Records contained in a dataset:
==============================
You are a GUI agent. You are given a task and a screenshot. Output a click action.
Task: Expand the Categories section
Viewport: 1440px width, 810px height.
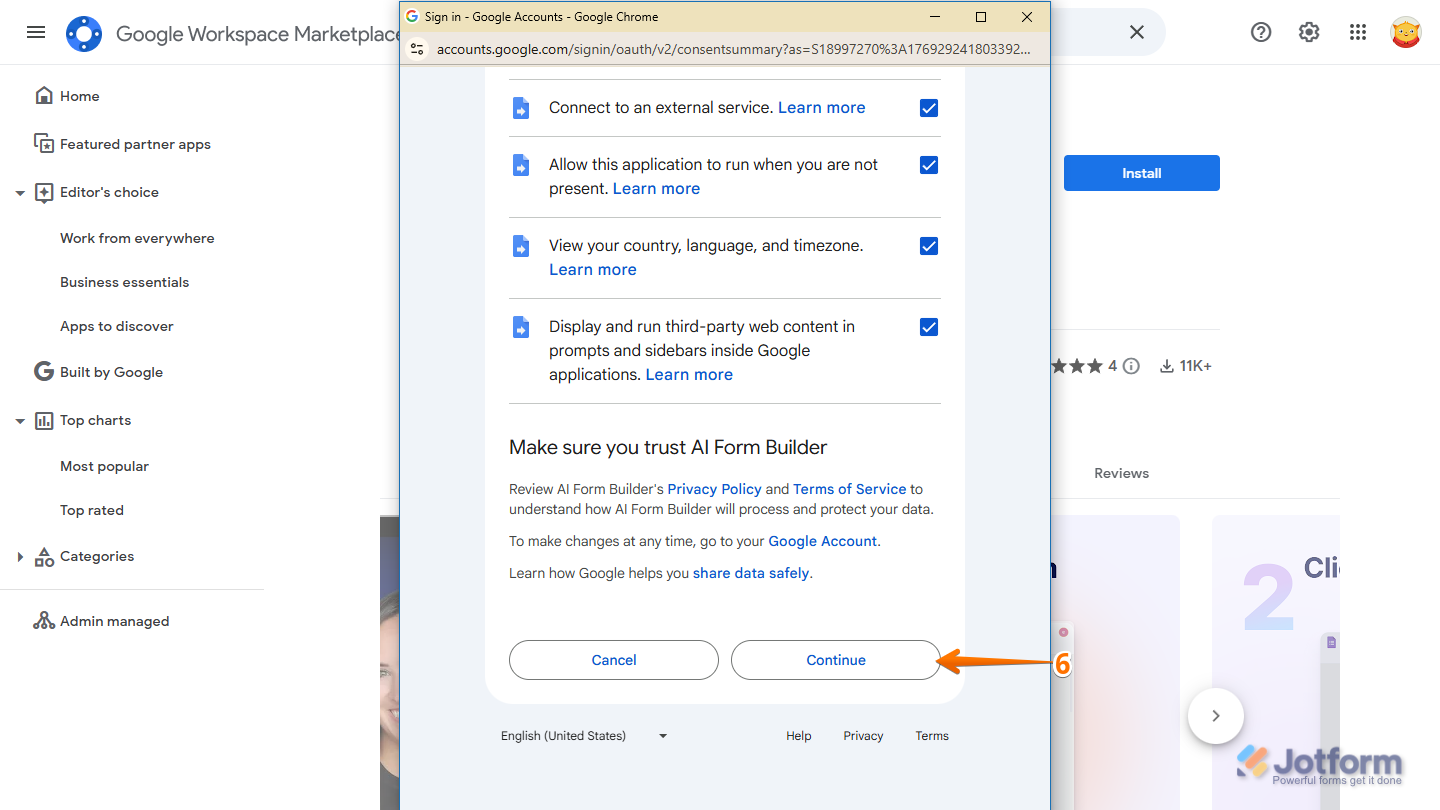[x=20, y=556]
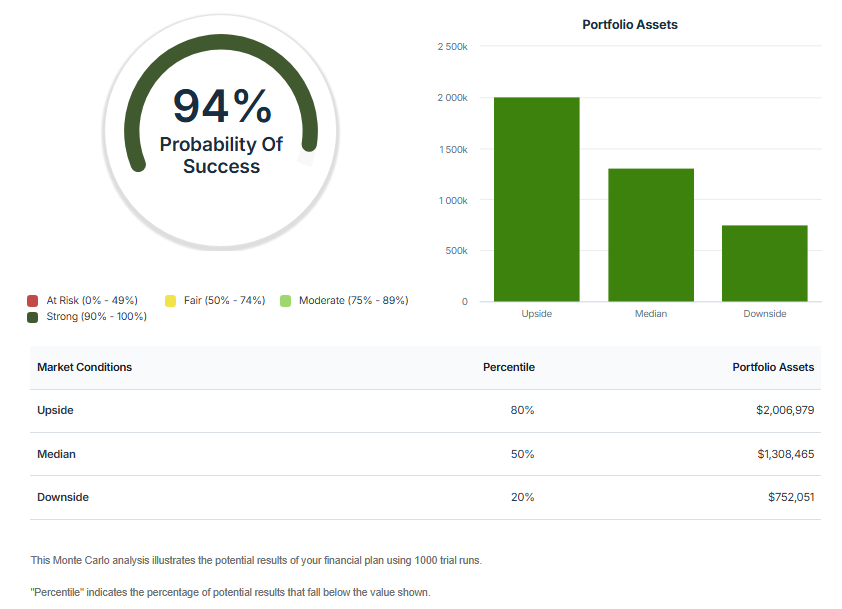Click the red At Risk legend swatch

[x=33, y=301]
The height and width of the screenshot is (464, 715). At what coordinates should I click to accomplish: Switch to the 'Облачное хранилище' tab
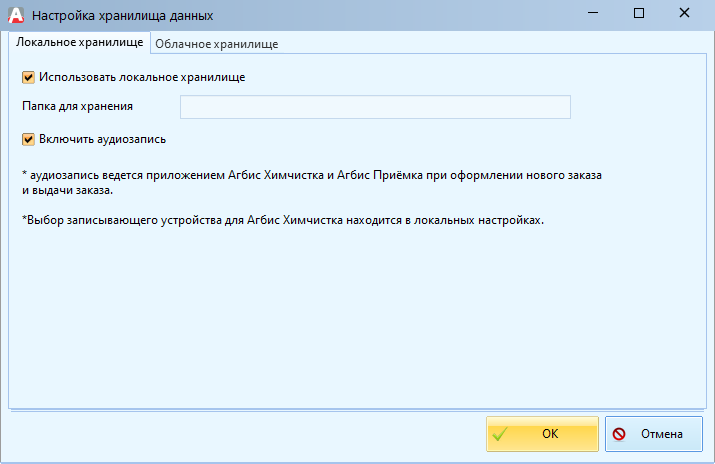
==============================
Required work
Say how many lines in the records contain the word "screenshot". Nothing but the number is required.

Reply to the task
2